*** RECORDS FOR THE TASK

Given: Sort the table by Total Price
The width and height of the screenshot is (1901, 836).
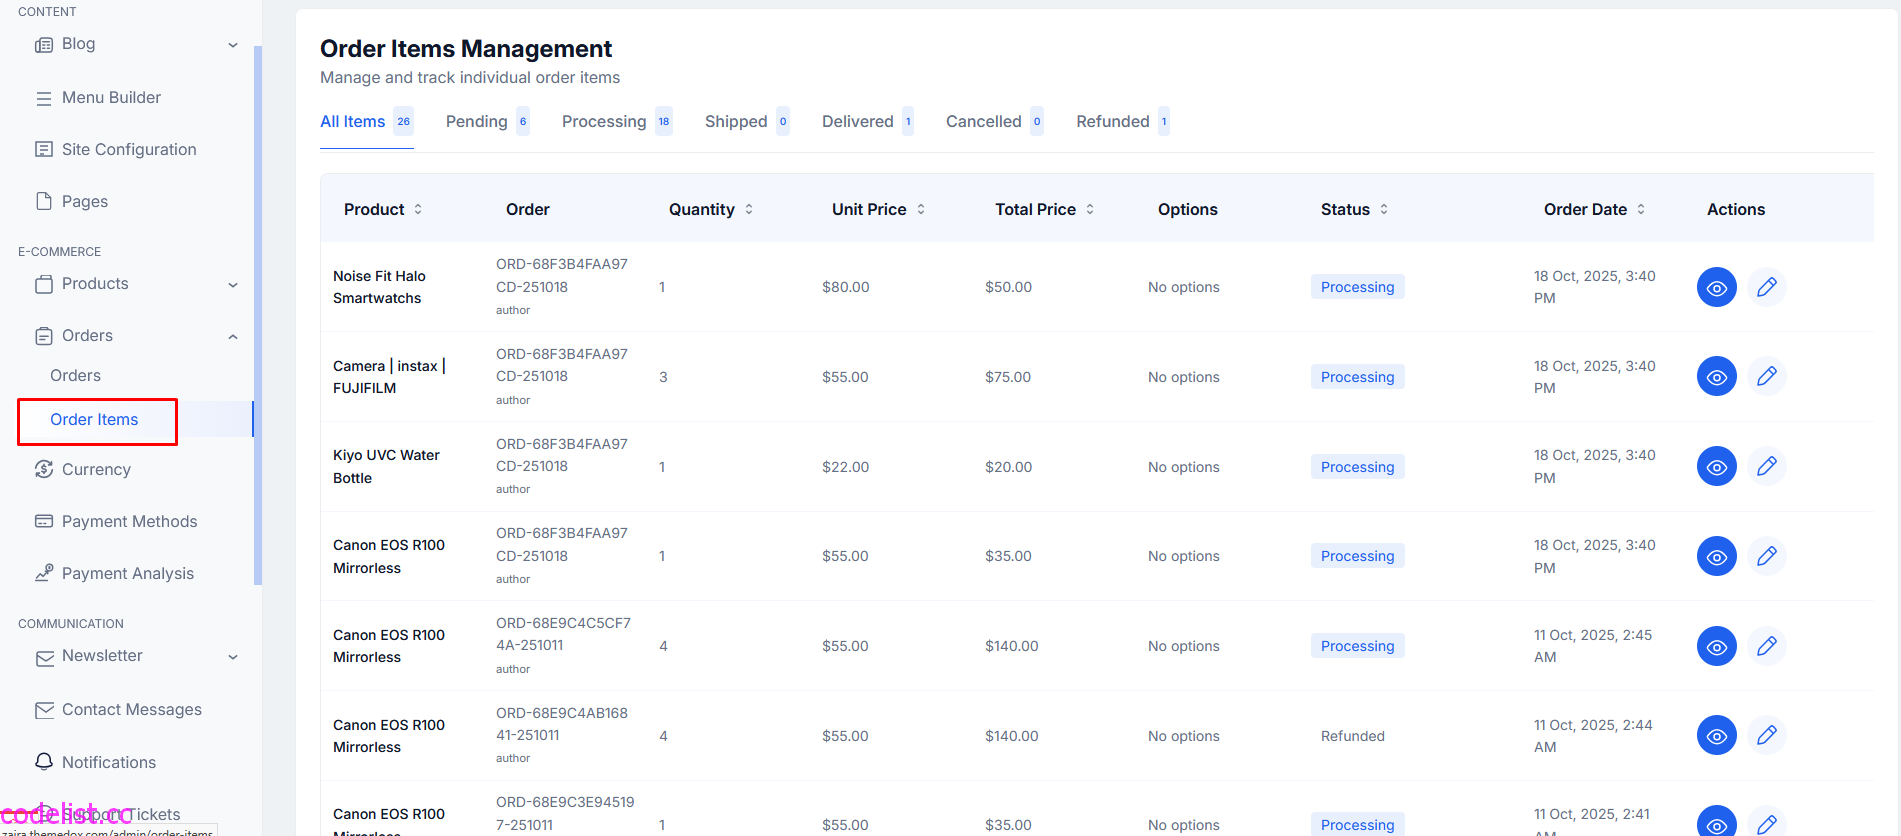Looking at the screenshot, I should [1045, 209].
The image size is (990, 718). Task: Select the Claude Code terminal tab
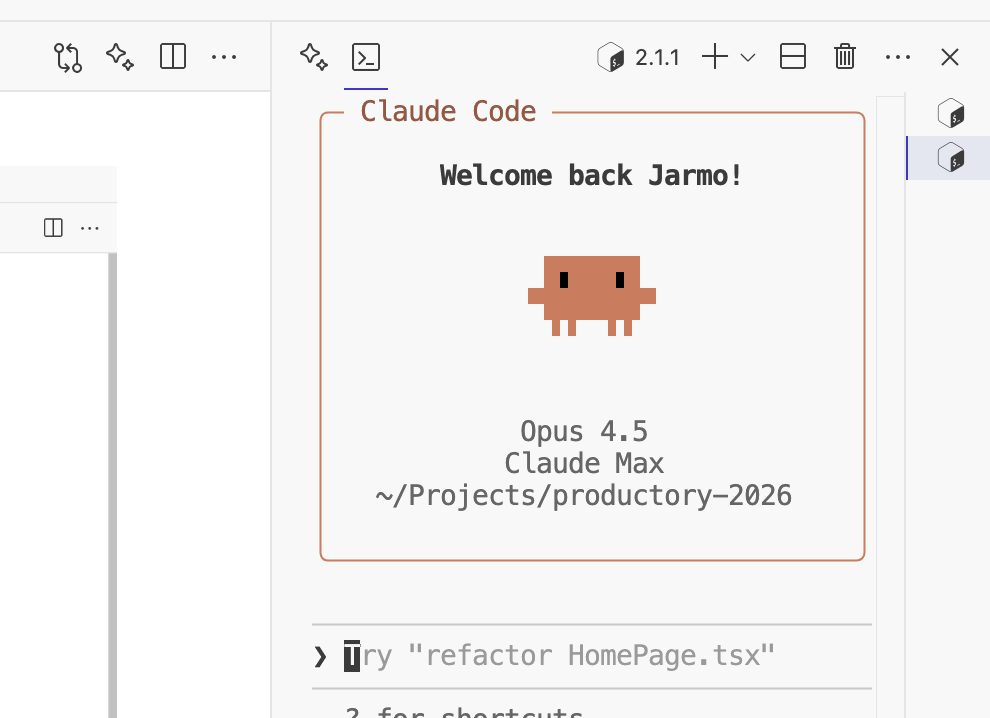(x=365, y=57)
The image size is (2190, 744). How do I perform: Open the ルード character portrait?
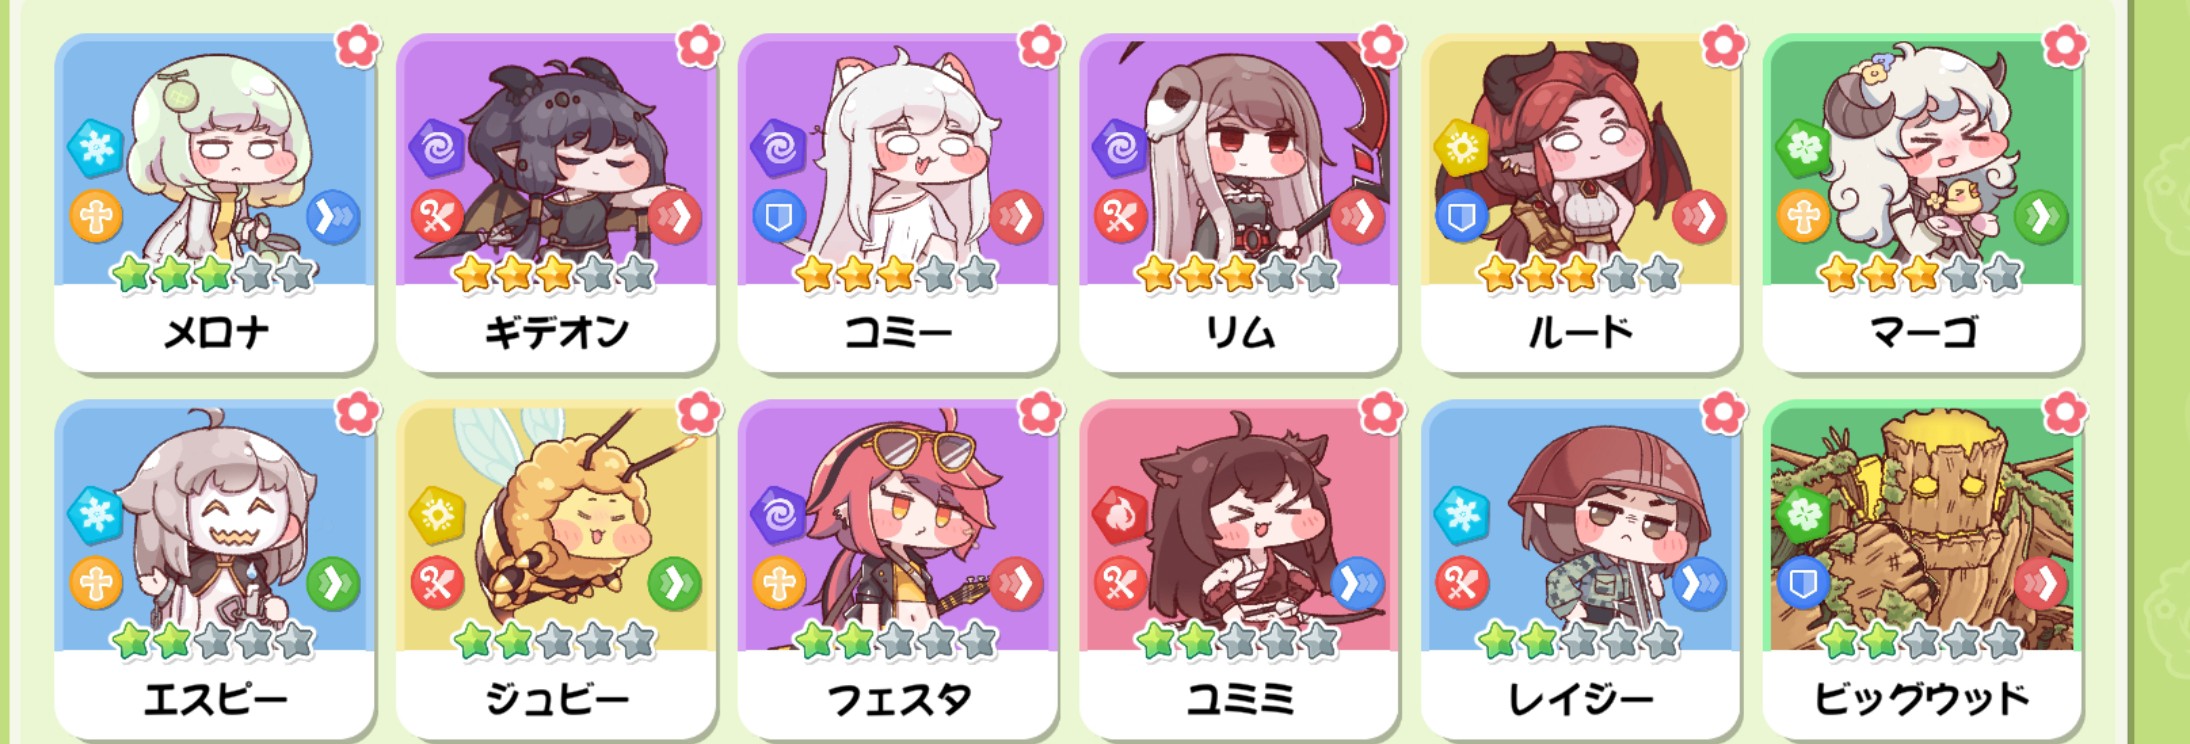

******

▸ WHAT TO PRODUCE
The records above must be printed exactly; the pictures stay out.

▸ YOUR SOLUTION
Given: Sort the table by Total Price
The width and height of the screenshot is (1901, 836).
Looking at the screenshot, I should [1045, 209].
The image size is (990, 718). Task: Select the Claude Code terminal tab
(x=365, y=57)
The image size is (2190, 744). How do I perform: Open the ルード character portrait?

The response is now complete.